# best way to cook amberjack?



## specslayer

i have a little bit of amberjack and want to know what the best way of cooking it would be...there all in chunks about the size of a small dinner plate or salad plate whatever its called


----------



## bluffman2

grilled.....lemon butter and season to your liking....:hungry


----------



## Travis Gill

Its good blackened


----------



## lobsterman

Marinade in Zesty Italian for about 4 hours and grill to perfection. Do not I repeat do not over cook.


----------



## Ultralite

blackened! seared on a white hot black iron skillet...2 minutes, each side per 1 inch thick...



karon (coryphaena) makes some killer authentic southwest fish tacos with the meat too...


----------



## hebegb

smoked for fish dip is deeeeliscious too


----------



## dkdiver

Rocklobster does it like lobsterman except she adds bell peppers and onions to the marinade and grills all of it together. Season to taste. :hungry


----------



## Jason

> *Ultralite (8/23/2008)*blackened! seared on a white hot black iron skillet...2 minutes, each side per 1 inch thick...
> 
> karon (coryphaena) makes some killer authentic southwest fish tacos with the meat too...

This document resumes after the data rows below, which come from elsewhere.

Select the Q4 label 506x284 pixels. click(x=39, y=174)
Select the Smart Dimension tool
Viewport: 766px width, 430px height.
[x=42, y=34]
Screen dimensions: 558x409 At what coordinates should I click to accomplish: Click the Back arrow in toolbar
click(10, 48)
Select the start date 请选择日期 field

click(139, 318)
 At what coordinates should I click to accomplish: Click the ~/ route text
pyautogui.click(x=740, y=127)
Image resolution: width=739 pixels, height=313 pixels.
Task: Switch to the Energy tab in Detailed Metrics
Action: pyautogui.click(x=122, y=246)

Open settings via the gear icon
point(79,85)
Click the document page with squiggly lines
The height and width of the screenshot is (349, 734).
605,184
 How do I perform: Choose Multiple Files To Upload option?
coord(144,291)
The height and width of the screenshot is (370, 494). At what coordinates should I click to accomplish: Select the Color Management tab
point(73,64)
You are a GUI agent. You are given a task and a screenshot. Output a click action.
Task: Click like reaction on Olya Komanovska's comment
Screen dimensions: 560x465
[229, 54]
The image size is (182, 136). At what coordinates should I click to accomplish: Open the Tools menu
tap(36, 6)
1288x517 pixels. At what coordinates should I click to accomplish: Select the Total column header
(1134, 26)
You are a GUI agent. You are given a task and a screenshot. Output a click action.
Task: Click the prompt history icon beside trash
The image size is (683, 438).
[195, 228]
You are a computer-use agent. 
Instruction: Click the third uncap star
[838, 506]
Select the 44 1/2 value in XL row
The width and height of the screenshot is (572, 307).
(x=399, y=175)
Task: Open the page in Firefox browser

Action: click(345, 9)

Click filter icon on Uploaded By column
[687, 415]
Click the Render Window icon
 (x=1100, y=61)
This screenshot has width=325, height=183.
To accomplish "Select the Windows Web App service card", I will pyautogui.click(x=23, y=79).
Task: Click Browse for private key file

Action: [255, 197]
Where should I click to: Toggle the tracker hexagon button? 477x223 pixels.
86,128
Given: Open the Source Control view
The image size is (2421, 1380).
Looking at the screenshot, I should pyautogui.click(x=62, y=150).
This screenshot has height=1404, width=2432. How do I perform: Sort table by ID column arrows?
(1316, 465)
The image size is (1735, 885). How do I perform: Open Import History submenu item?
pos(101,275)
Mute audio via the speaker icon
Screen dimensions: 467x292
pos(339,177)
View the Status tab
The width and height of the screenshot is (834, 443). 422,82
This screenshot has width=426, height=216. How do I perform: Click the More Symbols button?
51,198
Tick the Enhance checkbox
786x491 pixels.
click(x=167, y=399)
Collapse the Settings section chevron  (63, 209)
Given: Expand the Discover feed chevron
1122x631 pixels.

Yes-sir-eblackened is the way to go!!!!:bowdown:bowdown:bowdown


----------



## irritation point

Marinate in equal amounts of soy sauce and terriyaki for a couple of hours. Wrap it in bacon slices held with toothpicks. Cook it on the grill medium heat about 10 minutes each side. (low enough so the bacon cooks)Top it with swiss cheese and allow it to melt.Delicious!!! :usaflag


----------